В просторной комнате стоял сверкающе белый рояль – американский «Стейнвей». Вид у него был надменно-самодовольный, сытый, аристократический; казалось он был обласканный тысячью восхищенных взглядов. Возле него хвастливо вымахала почти до потолка развесистая декоративная пальма, она словно молвила гостю: вот я какая, не то что некоторые кустарниковые! На полках очень много книг, скучно смотревших разноликими корешками, ибо страдают интеллектуальным параличом – никто их не читает.

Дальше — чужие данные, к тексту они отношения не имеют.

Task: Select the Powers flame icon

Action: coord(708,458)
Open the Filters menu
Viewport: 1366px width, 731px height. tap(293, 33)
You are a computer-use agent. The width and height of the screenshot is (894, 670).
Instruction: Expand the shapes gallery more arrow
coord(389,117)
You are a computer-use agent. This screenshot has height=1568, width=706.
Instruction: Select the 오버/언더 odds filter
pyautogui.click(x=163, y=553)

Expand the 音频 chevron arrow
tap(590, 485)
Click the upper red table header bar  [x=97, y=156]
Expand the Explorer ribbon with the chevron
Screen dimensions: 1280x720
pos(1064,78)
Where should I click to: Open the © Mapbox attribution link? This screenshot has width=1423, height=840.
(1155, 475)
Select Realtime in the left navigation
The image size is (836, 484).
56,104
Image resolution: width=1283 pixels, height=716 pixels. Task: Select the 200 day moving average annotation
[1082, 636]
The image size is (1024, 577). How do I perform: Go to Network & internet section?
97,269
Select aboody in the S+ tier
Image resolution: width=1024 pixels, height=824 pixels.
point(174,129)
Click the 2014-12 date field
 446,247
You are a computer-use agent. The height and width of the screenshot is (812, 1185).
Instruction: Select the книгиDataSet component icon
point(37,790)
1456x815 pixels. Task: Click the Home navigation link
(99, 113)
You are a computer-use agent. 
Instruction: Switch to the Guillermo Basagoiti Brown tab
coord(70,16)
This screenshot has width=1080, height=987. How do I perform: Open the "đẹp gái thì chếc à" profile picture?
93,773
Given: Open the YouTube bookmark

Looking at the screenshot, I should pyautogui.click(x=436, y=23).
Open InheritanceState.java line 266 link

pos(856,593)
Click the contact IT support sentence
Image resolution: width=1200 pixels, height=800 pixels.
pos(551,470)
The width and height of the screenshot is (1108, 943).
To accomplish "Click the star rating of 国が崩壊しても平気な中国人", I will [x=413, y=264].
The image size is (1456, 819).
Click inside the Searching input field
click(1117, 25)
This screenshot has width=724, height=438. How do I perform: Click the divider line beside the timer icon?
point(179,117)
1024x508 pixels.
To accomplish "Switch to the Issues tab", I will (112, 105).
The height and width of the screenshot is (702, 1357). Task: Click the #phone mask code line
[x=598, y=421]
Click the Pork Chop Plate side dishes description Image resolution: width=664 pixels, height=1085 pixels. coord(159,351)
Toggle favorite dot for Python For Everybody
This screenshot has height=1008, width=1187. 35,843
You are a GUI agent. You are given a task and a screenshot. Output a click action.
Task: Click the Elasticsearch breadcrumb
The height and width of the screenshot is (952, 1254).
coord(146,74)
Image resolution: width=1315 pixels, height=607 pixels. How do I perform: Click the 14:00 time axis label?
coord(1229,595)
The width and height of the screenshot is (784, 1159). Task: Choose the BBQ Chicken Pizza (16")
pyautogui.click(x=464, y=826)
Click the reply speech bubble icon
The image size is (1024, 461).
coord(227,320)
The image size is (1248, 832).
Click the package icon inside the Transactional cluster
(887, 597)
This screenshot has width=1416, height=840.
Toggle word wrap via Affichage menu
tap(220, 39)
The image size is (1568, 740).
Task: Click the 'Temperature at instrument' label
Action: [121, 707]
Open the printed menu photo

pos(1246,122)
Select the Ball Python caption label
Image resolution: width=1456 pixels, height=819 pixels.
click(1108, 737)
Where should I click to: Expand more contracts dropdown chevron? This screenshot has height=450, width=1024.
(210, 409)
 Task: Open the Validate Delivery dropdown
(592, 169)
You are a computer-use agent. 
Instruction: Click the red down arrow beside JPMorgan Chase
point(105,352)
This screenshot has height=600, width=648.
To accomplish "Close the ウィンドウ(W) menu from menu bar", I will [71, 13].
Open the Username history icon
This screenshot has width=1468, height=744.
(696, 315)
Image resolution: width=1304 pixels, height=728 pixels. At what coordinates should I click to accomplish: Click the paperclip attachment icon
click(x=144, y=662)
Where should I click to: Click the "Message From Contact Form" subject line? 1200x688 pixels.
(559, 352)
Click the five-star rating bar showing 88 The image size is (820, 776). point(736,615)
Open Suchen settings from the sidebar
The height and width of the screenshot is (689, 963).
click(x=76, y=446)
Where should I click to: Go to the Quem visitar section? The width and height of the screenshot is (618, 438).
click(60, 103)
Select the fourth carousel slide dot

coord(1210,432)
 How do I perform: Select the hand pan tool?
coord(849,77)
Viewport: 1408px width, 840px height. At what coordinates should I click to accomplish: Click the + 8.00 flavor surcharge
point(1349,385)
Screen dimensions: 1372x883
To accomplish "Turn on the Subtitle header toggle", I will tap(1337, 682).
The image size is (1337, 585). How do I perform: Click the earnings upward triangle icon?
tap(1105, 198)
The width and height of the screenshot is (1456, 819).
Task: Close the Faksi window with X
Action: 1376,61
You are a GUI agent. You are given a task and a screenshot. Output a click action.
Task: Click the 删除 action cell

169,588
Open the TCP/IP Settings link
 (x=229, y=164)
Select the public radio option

Со стен улыбаются и подмигивают певцы, гитаристы, кинозвезды, прочие-прочие, все они иностранцы, и Сережка чувствует себя в их окружении чужим.
Когда Сережка взглянул на хрустальную люстру, ему показалось, что он находится в иностранном консульстве. Мальчик сидел, напрягаясь всем телом, боясь шевельнуться или скрипнуть креслом, даже дышал тихонько-тихонько. Нигде не чувствовал он себя так скованно. Все время чудилось, что кто-то, спрятавшись за портьерой, набюдает за каждым его взглядом и движением, стоит не так или не туда посмотреть, или просто повернуться, как тот невидимка подумает, что он вор. Поэтому Сережка делал вид, что читает сосредоточенно, хотя ничего не воспринимал, просто блуждал глазами по строчкам абзацев. И он понял, что стеснение породило невидимку, и это бывает не только с ним, а и со всеми застенчивыми людьми.
«Что со мной? Боюсь взглянуть даже на книги – точно одну из них уже украл».. – И он кашлянул, как бы давая знать, что он все так же недвижно сидит на кресле и прилежно просматривает журналы.
Кто-то царапается в дверь – она скрипуче приоткрылась, и виноватой походкой, словно извиняясь перед гостем, вошла Рута. Чувствовалось, что собаку обидели и она не в настроении. Рута лизнула руку приятеля, выказывая этим свое уважение, потом легла, положив узкомордую, с печально-умными глазами голову на лапы.